Organização Mundial da Saúde (OMS) e autoridades sanitárias internacionais emitiram um alerta sobre o avanço do ebola na África Central. O temor é que o atual surto alcance proporções semelhantes às da epidemia que devastou a África Ocidental entre 2014 e 2016.
De acordo com os dados mais recentes, a região já registra 471 casos confirmados e 84 mortes. A República Democrática do Congo concentra a maior parte das ocorrências, com 452 infecções e 82 óbitos desde que declarou a epidemia, em maio deste ano.
O cenário se agravou após Uganda confirmar novos casos da doença na área de fronteira com o Congo. A disseminação para outros territórios elevou o nível de preocupação das autoridades de saúde e intensificou os esforços de monitoramento na região.
O surto atual é provocado pela variante Bundibugyo, uma cepa rara do vírus para a qual ainda não existem vacinas ou tratamentos específicos aprovados. A transmissão ocorre principalmente por contato direto com fluidos corporais de pessoas infectadas.

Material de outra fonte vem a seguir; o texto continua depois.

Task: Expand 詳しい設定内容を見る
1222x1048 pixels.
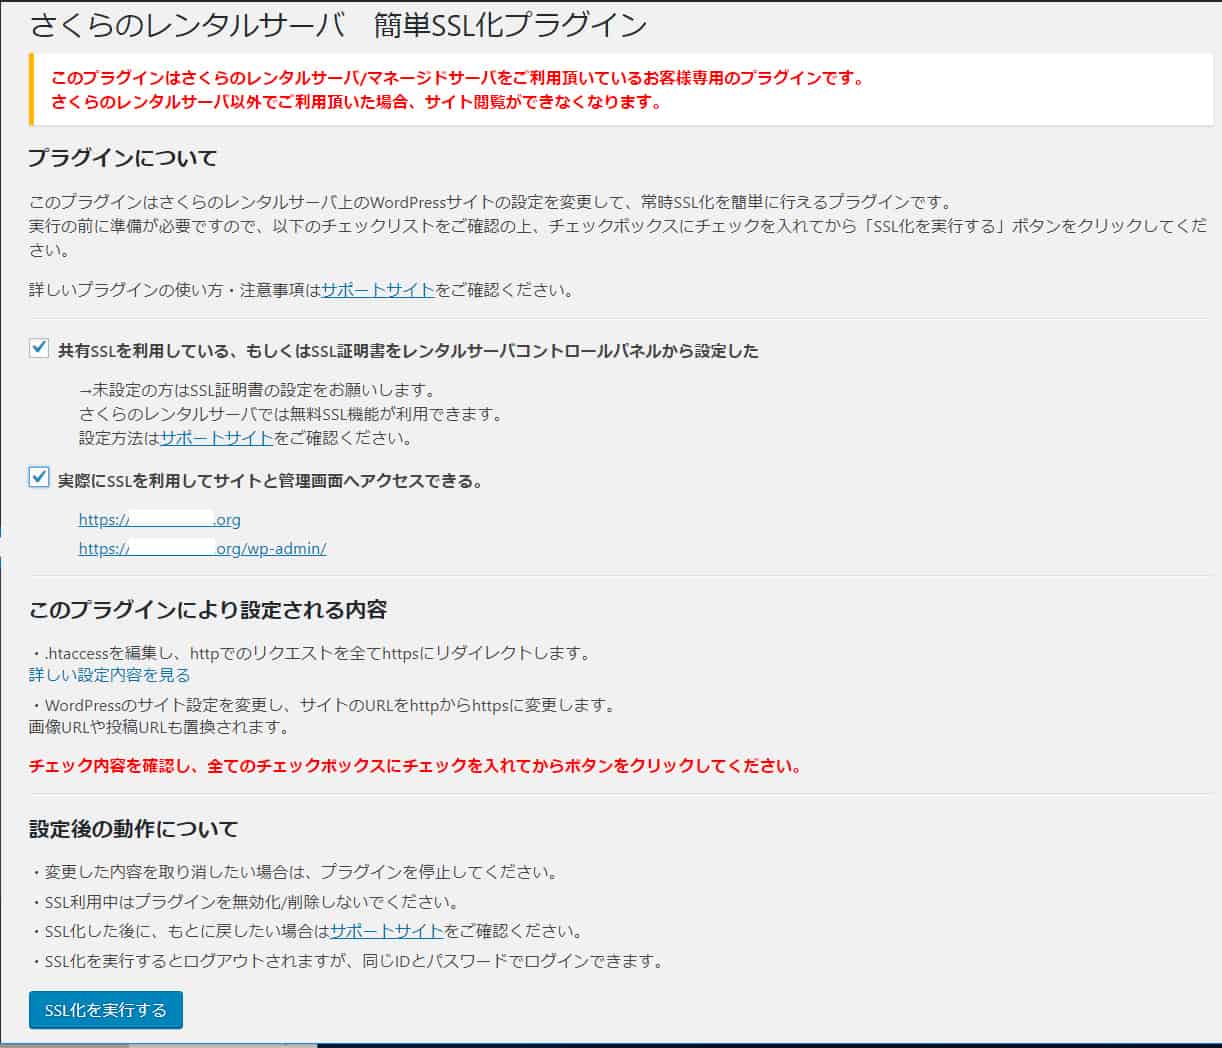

Para conter o avanço da doença, a OMS e o CDC África lançaram um plano emergencial voltado ao fortalecimento da vigilância epidemiológica, ampliação dos testes laboratoriais e adoção de medidas de prevenção. A mobilização busca evitar que a crise sanitária repita os impactos da maior epidemia de ebola já registrada, responsável por mais de 11 mil mortes há pouco mais de uma década.